Dataset records:

*-*-*

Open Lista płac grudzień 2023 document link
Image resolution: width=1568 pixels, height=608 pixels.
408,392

*-*-*

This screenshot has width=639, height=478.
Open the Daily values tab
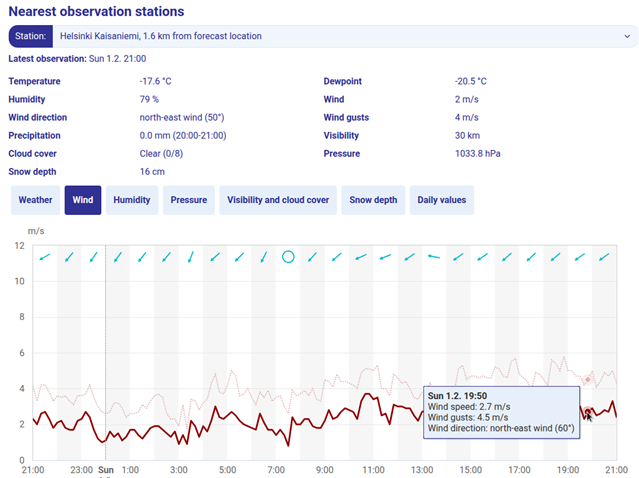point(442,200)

*-*-*

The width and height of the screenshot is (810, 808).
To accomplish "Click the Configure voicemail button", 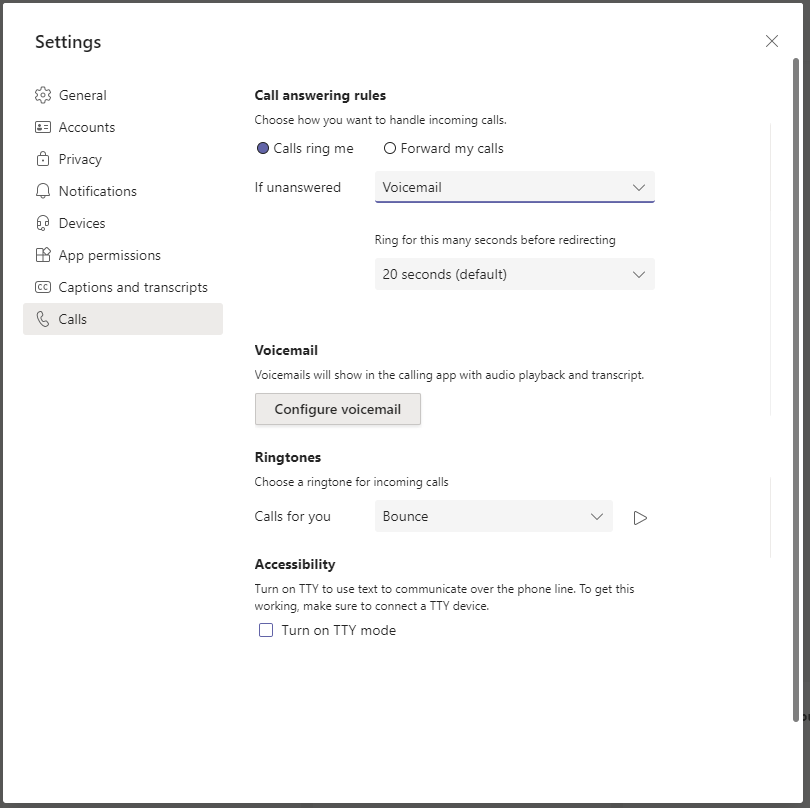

*-*-*

Task instructions: Select and copy every line from the records that includes the word "screenshot".

Exercise answer:
This screenshot has width=639, height=478.
The width and height of the screenshot is (810, 808).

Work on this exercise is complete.